If you worked from home last year, many boundaries have probably already been exceeded. Answers to emails after dinner? Check work notifications in the middle of the night? Ironically work more now than ever before? Regardless of whether you continue to work from home or go back to the office, it is always helpful to check the job boundaries. Communicate clearly and let your team know that after 7 p.m. you will no longer respond to emails (because who can really expect this from you?), You may delegate (you really have to take care of it) Everything You are asked to do this?) And remember the art of the proverb no. If your boss asks you to record a different load, listen to your internal border barometer. Do you reach the point of the burnout or do you feel open and able to do the work? If you are invited to meetings in which you do not have to participate, explain how you can use the time more productively. If you spend a lot of time on screens, try the heavenly soothing eye pillow to relieve painful eyes and optimize sleep. Check regularly to ensure that you adhere to your limits and plan regular breaks, which can make you more productive in the long run.

in relationships

How much are you ready and able to take over? It is a really valuable quality to be The friend, to whom everyone entrusts to bear the weight of the problems of everyone else, can become incredibly exhausting - especially if they do not have the weight of parts their problems with them too. If you tend to be in the middle of the gossip, or if you are asked to keep the secrets of all, start watching where your natural boundaries are. Is there a point where you feel that problems are "thrown" at you?
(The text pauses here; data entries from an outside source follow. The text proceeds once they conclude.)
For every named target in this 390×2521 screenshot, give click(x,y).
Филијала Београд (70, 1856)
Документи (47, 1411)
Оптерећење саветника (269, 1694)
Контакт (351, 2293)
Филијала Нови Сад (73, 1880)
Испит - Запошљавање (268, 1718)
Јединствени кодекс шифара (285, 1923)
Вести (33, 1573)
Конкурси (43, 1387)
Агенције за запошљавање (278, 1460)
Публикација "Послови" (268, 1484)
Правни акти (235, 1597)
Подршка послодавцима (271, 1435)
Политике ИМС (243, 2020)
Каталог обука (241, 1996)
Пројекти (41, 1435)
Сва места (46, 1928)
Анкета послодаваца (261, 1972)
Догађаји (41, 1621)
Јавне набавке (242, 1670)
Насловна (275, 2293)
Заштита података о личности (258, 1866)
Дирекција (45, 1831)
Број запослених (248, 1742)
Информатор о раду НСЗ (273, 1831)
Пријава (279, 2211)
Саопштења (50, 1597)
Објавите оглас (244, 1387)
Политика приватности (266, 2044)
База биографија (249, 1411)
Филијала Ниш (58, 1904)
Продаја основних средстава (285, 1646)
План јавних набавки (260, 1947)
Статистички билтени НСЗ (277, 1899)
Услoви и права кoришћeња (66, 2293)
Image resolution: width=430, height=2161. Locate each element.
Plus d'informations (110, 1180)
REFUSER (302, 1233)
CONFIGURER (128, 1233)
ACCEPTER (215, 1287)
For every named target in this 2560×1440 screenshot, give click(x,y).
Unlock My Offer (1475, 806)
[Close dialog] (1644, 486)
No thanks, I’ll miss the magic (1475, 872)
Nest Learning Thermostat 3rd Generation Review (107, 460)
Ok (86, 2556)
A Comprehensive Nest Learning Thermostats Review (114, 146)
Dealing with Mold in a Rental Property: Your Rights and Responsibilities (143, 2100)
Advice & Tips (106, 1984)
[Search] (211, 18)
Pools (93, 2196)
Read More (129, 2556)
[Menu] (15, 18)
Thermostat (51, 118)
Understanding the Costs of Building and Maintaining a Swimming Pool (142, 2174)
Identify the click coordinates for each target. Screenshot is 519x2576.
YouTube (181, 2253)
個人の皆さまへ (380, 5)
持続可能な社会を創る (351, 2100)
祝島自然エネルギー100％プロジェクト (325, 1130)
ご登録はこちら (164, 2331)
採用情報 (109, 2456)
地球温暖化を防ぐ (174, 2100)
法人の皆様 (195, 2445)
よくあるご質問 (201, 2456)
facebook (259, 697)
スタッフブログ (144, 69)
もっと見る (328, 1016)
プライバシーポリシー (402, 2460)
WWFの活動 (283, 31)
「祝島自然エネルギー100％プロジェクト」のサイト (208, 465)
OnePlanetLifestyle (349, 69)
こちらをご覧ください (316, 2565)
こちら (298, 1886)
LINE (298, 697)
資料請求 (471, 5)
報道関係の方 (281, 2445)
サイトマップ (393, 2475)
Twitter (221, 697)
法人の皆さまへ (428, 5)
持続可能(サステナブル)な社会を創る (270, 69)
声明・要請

Or a friend only calls to complain for the third time in a row without asking how they are doing? It is great when friends can speak to us, but it is harmful if you start talking at us. Try to start talks by talking about neutral topics that do not affect your Personal life, or ask for your opinion on a social or cultural topic. It can also be helpful to actually ask your friends how to support them so that they can take responsibility for their needs. If you are a "fixer", you will probably feel more exhausted by your friends' problems because you feel like you have to have to solve you. In truth, friends don't always want to offer solutions. They just want to be heard. Confirm your feelings by telling you that you are hearing and being there for you, but instead of shortening you by answering with a solution, let them take them without being caught up.

personal space

plans may seem exciting when we go out into the world again, but make sure that they do not commit themselves too much too early. Boundaries are not only for others, but also for us. It is not only an over -planned work calendar that burns us, but also a personal one. With a planner like the positive planner can help you follow where your energy and attention is pointed. Remember that you don't have to say "yes" to every invitation. Spending time alone is a need to recharge; And only you know when something is a "yes" or a "no" ... listen well.